# EXERCISE DESCRIPTION
Lines with the word "this" are the answer; copy each of them from the data below.

(Beginning of DATASET RECORDS)

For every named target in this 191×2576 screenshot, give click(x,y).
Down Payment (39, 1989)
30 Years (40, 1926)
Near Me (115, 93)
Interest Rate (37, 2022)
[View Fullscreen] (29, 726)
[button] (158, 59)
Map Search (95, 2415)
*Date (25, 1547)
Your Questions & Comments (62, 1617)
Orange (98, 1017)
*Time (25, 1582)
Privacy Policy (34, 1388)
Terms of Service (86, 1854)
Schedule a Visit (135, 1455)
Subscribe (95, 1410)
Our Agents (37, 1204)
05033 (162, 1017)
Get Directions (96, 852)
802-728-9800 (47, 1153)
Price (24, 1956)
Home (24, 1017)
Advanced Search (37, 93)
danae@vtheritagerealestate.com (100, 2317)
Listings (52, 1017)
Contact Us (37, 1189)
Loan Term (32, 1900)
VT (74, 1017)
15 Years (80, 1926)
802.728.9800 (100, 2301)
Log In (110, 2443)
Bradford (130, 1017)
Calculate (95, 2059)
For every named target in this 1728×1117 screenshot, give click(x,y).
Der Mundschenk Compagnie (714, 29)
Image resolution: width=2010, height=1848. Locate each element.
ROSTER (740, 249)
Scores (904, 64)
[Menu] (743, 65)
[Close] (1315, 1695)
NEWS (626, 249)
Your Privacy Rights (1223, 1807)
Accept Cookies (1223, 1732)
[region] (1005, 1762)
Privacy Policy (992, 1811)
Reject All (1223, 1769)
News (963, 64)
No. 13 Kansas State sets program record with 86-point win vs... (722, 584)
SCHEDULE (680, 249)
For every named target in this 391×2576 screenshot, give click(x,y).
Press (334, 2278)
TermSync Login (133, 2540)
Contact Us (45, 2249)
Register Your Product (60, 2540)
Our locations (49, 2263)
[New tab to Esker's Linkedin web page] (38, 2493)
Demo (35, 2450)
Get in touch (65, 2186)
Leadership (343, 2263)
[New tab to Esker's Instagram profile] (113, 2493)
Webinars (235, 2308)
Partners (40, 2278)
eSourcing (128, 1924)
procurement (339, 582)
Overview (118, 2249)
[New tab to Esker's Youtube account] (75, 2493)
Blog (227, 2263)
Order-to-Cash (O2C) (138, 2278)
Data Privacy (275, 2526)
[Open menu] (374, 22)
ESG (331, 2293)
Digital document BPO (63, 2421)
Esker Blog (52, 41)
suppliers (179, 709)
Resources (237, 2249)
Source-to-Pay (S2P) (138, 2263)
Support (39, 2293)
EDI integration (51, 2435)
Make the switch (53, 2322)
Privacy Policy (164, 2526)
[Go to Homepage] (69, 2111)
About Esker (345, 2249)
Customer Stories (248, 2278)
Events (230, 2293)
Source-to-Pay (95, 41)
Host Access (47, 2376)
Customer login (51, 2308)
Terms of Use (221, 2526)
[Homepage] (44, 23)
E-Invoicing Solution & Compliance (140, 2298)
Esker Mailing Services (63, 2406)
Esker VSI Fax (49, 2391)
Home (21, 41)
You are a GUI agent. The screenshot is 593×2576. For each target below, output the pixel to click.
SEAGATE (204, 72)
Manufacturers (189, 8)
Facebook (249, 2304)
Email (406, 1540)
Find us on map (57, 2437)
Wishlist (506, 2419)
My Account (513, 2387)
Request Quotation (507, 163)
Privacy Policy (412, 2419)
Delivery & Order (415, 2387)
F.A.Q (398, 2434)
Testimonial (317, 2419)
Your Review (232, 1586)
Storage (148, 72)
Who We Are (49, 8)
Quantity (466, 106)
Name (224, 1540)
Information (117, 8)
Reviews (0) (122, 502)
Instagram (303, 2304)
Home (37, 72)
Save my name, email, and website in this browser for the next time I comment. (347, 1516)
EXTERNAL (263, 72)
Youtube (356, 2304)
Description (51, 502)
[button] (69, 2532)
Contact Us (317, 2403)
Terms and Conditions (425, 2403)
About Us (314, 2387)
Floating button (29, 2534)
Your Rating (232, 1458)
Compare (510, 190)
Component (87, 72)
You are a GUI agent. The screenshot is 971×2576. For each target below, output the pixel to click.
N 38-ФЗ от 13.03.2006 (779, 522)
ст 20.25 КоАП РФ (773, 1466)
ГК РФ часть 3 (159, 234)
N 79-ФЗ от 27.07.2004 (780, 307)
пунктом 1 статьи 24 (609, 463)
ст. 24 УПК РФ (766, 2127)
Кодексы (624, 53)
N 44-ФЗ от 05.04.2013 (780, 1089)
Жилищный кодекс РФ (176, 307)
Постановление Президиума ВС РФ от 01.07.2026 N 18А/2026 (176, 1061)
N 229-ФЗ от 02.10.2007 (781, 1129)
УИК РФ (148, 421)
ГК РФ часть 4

(End of DATASET RECORDS)

# ANSWER SECTION
For every named target in this 191×2576 screenshot, give click(x,y).
For every named target in this 1728×1117 screenshot, give click(x,y).
For every named target in this 391×2576 screenshot, give click(x,y).
Save my name, email, and website in this browser for the next time I comment. (347, 1516)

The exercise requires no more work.